As I lay in bed last night waiting for sleep, I remembered an article in Time around the time Shrek the Third was released in theaters. In Is Shrek Bad for Kids?, the author (I can’t find a byline anywhere) expresses both love and concern over today’s “postmodern” fairytales.
As a member of generation X, the author loves ironic postmodern takes on the Disney-style pablum we grew up on, where handsome princes save the day and beautiful princesses swoon. But, they also wonder about the next generation, who has only known stories where Snow White karate-chops the bad guys, and where the Three Little Pigs fold the next page into a paper airplane and fly out of the storybook:
“But those parodies had a dominant fairy-tale tradition to rebel against. The strange side effect of today’s meta-stories is that kids get exposed to the parodies before, or instead of, the originals. My two sons (ages 2 and 5) love The Three Pigs, a storybook by David Wiesner in which the pigs escape the big bad wolf by physically fleeing their story (they fold a page into a paper airplane to fly off in). It’s a gorgeous, fanciful book. It’s also a kind of recursive meta-fiction that I didn’t encounter before reading John Barth in college. Someday the kids will read the original tale and wonder why the stupid straw-house pig doesn’t just hop onto the next bookshelf. Likewise, Shrek reimagines Puss in Boots as a Latin tomcat–but what kid today even reads Puss in Boots in the original?”

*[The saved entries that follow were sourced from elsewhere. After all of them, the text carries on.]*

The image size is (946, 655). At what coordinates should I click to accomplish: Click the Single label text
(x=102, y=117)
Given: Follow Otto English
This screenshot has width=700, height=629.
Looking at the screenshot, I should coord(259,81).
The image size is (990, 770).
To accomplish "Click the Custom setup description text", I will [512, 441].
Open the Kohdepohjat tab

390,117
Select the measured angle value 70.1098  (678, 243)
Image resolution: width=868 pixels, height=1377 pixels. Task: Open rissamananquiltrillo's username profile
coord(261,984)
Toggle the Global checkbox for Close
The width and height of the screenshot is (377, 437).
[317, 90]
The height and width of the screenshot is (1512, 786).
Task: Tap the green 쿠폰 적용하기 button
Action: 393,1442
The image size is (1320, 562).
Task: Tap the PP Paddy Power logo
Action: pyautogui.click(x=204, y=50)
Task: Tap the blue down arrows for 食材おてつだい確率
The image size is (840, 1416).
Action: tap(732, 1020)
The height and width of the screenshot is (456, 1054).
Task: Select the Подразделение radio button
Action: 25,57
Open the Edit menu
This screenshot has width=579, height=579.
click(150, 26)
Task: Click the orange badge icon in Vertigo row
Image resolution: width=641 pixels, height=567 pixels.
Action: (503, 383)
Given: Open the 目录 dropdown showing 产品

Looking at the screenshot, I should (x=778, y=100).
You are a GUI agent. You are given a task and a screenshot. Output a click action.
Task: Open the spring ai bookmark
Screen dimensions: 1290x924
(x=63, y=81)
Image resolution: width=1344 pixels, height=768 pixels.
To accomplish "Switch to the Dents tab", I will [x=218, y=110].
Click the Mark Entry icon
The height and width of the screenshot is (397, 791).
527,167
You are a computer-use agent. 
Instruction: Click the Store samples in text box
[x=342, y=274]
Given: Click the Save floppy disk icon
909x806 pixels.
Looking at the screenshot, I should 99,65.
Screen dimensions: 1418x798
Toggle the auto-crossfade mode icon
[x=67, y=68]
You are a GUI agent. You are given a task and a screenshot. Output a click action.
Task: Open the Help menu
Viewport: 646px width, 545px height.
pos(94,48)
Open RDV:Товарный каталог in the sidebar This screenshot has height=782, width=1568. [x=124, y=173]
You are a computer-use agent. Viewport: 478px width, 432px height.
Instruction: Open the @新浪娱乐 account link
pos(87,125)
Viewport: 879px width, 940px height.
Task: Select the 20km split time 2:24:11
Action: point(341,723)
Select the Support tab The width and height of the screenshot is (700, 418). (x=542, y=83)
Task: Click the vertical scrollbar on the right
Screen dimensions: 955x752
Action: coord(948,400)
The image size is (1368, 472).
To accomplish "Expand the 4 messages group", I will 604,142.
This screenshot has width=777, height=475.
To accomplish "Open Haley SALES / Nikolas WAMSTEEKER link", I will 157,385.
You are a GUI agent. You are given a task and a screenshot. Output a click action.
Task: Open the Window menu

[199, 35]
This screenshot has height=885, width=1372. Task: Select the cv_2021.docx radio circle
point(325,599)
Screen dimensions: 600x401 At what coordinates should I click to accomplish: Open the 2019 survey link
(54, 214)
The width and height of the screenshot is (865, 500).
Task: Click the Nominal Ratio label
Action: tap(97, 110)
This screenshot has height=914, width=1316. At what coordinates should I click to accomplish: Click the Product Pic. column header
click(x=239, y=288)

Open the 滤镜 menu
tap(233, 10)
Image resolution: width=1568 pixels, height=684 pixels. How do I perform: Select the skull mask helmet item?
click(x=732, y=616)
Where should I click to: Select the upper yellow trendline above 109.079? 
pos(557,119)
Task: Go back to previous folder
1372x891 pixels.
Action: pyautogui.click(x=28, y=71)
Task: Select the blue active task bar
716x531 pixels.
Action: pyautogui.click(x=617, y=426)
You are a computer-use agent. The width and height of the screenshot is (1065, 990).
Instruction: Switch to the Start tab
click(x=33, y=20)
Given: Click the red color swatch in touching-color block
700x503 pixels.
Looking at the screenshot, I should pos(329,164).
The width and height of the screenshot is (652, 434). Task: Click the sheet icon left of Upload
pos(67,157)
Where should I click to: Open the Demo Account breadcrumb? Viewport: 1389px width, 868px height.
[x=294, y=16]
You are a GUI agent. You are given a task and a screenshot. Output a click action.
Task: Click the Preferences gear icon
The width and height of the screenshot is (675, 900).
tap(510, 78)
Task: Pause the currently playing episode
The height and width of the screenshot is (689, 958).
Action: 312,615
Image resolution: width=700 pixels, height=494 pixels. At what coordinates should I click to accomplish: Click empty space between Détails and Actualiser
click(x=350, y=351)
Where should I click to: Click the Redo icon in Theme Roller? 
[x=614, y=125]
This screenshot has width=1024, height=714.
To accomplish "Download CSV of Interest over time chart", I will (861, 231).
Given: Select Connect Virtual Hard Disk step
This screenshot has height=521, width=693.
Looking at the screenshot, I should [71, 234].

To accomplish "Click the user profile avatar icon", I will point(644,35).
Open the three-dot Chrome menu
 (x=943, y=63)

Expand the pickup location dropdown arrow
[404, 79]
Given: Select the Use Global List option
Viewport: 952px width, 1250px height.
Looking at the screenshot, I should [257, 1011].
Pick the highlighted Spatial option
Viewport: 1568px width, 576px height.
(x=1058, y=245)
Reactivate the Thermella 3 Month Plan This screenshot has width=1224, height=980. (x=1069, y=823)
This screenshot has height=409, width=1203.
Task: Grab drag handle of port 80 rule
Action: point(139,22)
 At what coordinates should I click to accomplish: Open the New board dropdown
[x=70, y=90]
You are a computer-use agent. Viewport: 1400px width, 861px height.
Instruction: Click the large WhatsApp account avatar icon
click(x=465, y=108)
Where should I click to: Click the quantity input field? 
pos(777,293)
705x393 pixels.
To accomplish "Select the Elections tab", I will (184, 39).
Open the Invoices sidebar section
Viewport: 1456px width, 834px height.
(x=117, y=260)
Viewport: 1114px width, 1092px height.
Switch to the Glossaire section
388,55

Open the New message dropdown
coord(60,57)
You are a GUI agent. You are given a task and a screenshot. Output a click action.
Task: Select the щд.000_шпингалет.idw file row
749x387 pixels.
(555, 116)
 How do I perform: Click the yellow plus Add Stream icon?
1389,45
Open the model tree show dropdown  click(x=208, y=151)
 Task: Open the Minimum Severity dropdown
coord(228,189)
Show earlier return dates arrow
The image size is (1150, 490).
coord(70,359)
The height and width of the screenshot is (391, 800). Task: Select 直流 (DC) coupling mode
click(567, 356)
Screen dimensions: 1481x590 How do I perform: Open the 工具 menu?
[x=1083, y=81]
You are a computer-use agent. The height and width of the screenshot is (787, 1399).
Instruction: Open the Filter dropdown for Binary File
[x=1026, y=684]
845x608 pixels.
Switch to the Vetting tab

If you don’t understand what’s being parodied, can you really understand a parody? I’ve been watching Airplane! for almost 30 years now. I know many of the jokes by heart. But, I hadn’t seen Zero Hour until last night, and I still haven’t seen any of the airplane disaster films that were so popular in the late 1970s. So, Airplane! was just a funny movie for me, because I lacked a conceptual framework for airplane disaster movies.
And, in a lot of ways, Airplane ruined Zero Hour for me. There wasn’t any suspense, because I’ve seen the parody so many times and I know how it ends. There certainly wasn’t any drama, because the moment a character uttered a line used in both movies, I was cracking up over the joke that inevitably followed the straight line in Airplane!.
Or am I just reading waaaay too much profundity in all of this?